Вскоре Штрум, стоя у окна, то шепотом, то громко передавал об этом неожиданном столкновении Соколову.
— А вы были совсем рядом и ничего даже не слышали, — сказал Штрум. — И Чепыжин как назло отошел, не слышал.
Он нахмурился, замолчал. Как наивно, по-ребячьи мечтал он о своем сегодняшнем торжестве. Оказывается, всеобщее волнение вызвал приход какого-то ведомственного молодого человека.
— А знаете фамилию этого молодого вьюноши? — вдруг, точно угадывая его мысль, спросил Соколов. — Чей он родич?
— Понятия не имею, — ответил Штрум.
Соколов, приблизив губы к уху Штрума, зашептал.
— Что вы говорите! — воскликнул Штрум. И, вспомнив казавшееся ему непонятным отношение пирамидального академика и Суслакова к юноше студенческого возраста, протяжно произнес: — Так во-о-о-т оно что, а я-то все удивлялся.
Соколов, посмеиваясь, сказал Штруму:
— С первого дня вы себе обеспечили дружеские связи и в отделе науки и в академическом руководстве. Вы как тот марктвеновский герой, который расхвастался о своих доходах перед налоговым инспектором. Но Штруму эта острота не понравилась, он спросил:
— А вы действительно не слышали нашего спора, стоя рядом со мной? Или не хотели вмешиваться в мой разговор с фининспектором?

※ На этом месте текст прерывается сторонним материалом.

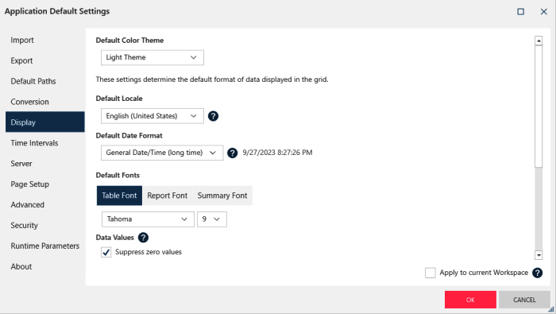Open the Default Locale dropdown
Screen dimensions: 556x314
[x=153, y=116]
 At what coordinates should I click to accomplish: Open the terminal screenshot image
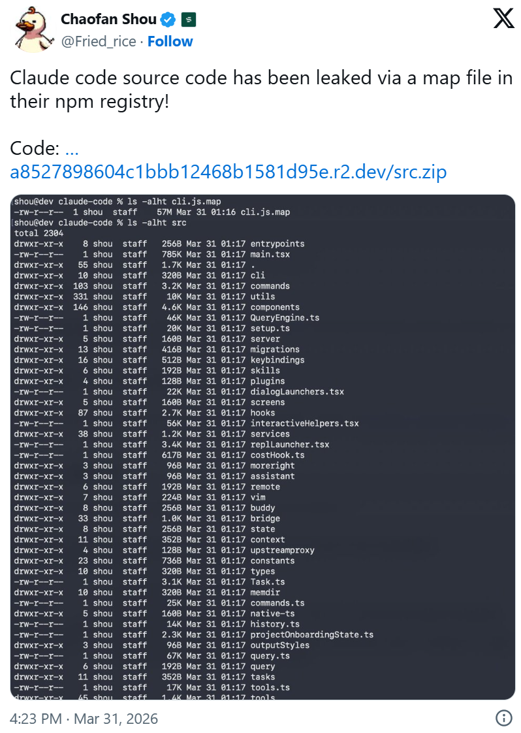click(x=261, y=446)
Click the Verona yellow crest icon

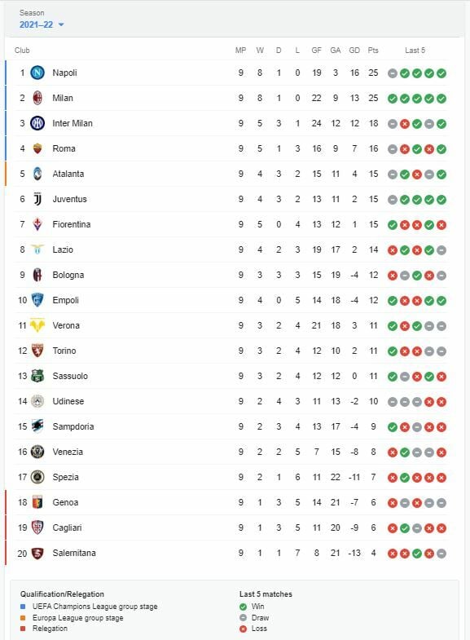coord(37,326)
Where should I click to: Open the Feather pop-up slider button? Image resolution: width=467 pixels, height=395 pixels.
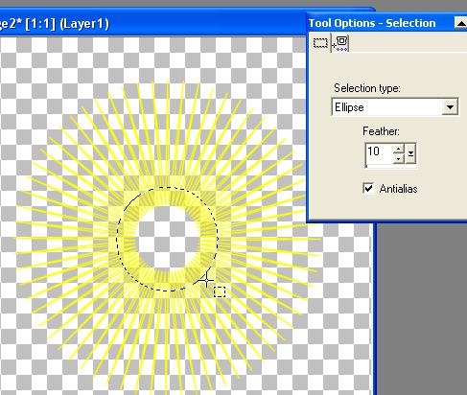tap(410, 153)
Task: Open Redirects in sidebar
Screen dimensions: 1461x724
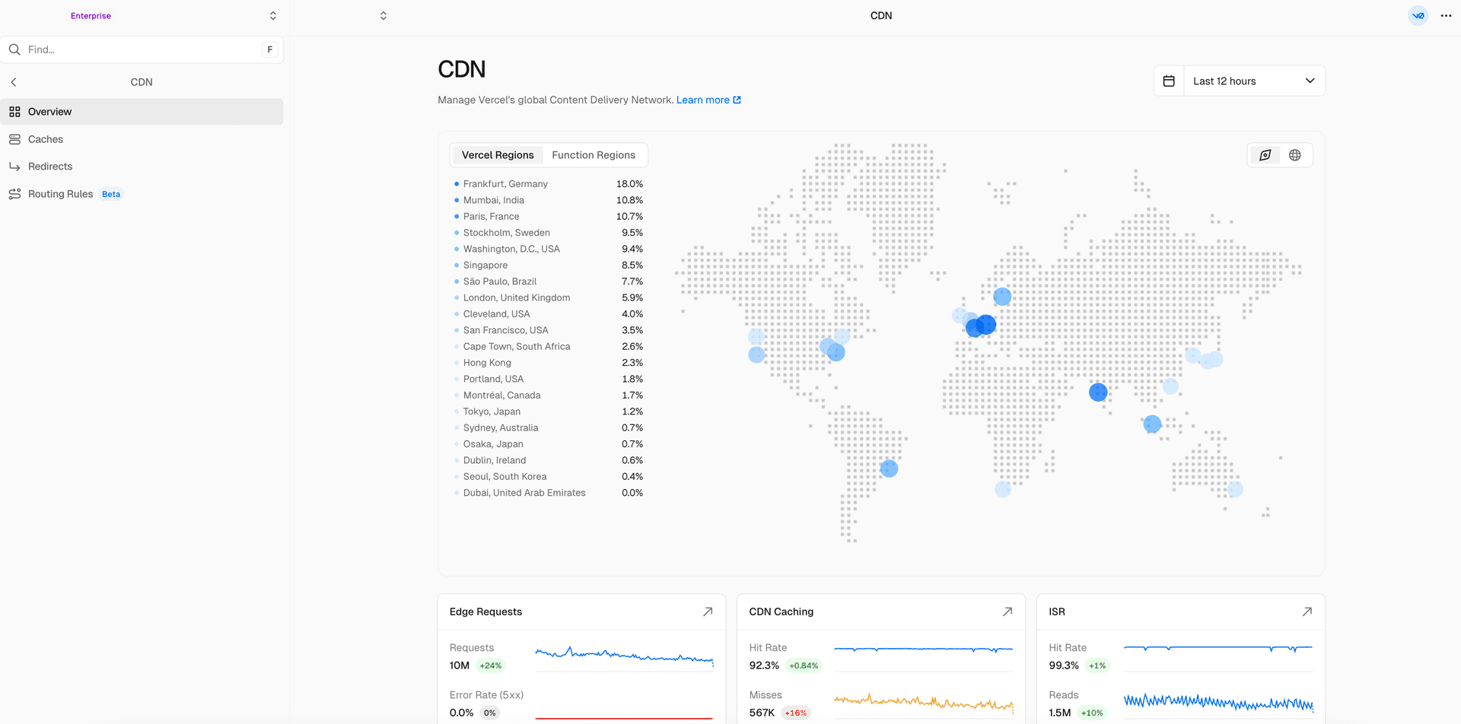Action: click(50, 167)
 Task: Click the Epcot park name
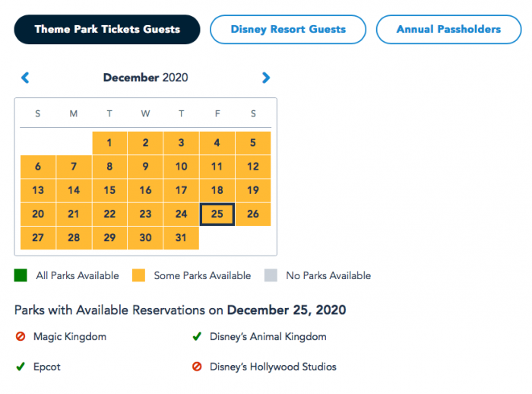click(x=47, y=367)
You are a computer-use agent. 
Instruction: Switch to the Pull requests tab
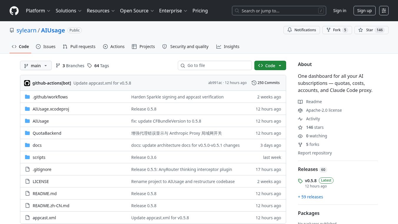[79, 47]
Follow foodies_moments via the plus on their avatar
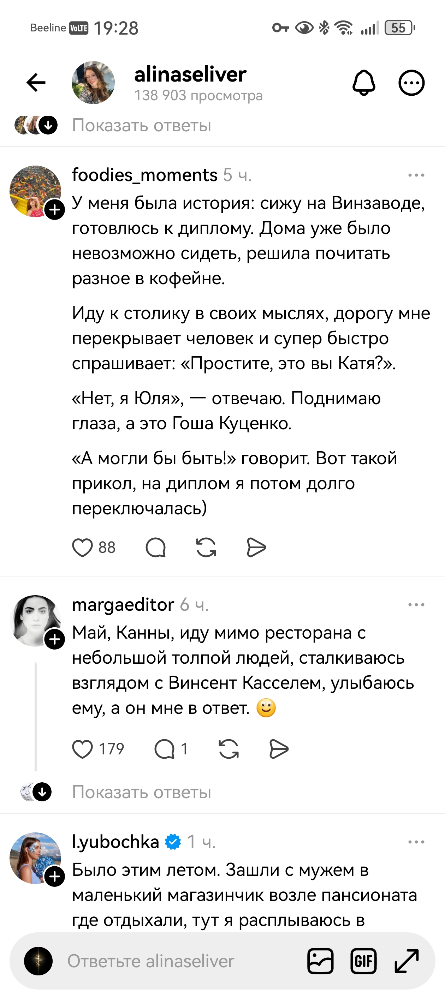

Маленькие глаза Соколова улыбнулись Штруму, стали добрыми и оттого красивыми.
— Виктор Павлович, — сказал он, — не расстраивайтесь, неужели вы думаете, что Шишаков может оценить вашу работу? Ах, Боже мой, Боже мой, сколько тут житейской суеты, а ваша работа — это ведь настоящее.
И в глазах, и в голосе его была та серьезность, то тепло, которых ждал от него Штрум, придя к нему казанским осенним вечером. Тогда, в Казани, Виктор Павлович не получил их.
Началось собрание. Выступавшие говорили о задачах науки в тяжелое время войны, о готовности отдать свои силы народному делу, помочь армии в ее борьбе с немецким фашизмом. Говорилось о работе институтов Академии, о помощи, которую окажет Центральный Комитет партии ученым, о том, что товарищ Сталин, руководя армией и народом, находит время интересоваться вопросами науки, и о том, что ученые должны оправдать доверие партии и лично товарища Сталина.